MJT was admitted to the Gold Coast Hospital, on 19 December 2004, where it is said that he made a couple of attempts at absconding. He is described in the treating team report as having fixed delusions about being spied on by satellites, a belief that a mob and the Chinese mafia are after him. These are delusions very similar to those which are said to have inspired the offence which was the subject of the forensic order in the first place. He is described as having poor insight into his illness and seeing no need to take his medication. The treating team recommended the confirmation of the forensic order, and the Mental Health Review Tribunal confirmed the forensic order and approved limited community treatment.

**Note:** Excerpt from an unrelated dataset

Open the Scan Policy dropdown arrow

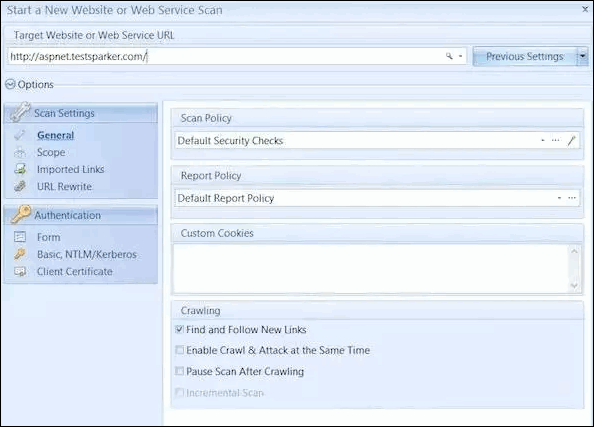pyautogui.click(x=543, y=141)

Dr E has reported to this Court on 25 May 2005. He describes
MJT's delusional system which includes that he is under satellite observation and has the mafia persecuting him. He says MJT believes that if he were not on a forensic order, he could stop his medications and he would feel better. He describes MJT as completely insightless and considers that, without the compulsion of a forensic order, he would cease his medications. Dr E says that MJT requires ongoing treatment of his paranoid schizophrenia and, without that treatment, the worsening of his mental state and disorganised behaviour including self neglect is a likely outcome. There is also a possibility of socially inappropriate behaviour.

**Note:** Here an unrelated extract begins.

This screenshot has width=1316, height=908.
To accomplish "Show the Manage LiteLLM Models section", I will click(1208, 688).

Dr D has provided a further report. He says that the continuation of the forensic order's status is excessive, offering, he says, "no discernible advantages in terms of risk mitigation". It is hard to understand why he would say that except perhaps that he has a misconception about how an involuntary treatment order might operate in this case. The point was made by Dr E, it seems to me correctly, that if MJT were to absent himself from treatment for six months, any involuntary treatment order would thus lapse under the Act.
Dr D has provided a schedule of risk assessment. I note that he describes the mental illness as "mild paranoid schizophrenia" which seems not really to fit with Dr E's view and as to active symptoms of major mental illness, he says "not currently"; but it does seem, as recently as a couple of weeks ago, Dr E was able to observe them. Interestingly, Dr D omits to put anything in the column against "prior supervision failure" which seems to me rather to disregard a major aspect of this case.
In short, it is apparent that MJT still labours under the same delusional system which was the cause of the original offending. He does require treatment with which he is liable to be non-compliant without some level of compulsion.
He has been responding reasonably well to the treatment he has been receiving.
He is largely without social support and, if discharged without further monitoring, is liable to find himself floating and seeking the attention of mental health authorities if for nothing more than accommodation.
Taking into account each of the factors set out in s 203(6) of the Mental Health Act 2000, it seems to me that the Mental Health Review Tribunal was perfectly correct in concluding that the forensic order should be confirmed with the provision for limited community treatment as representing the least restrictive way of managing MJT's circumstances.
I am satisfied that the forensic order ought to be confirmed on all the information before me. I dismiss the appeal against the Tribunal's decision to confirm it.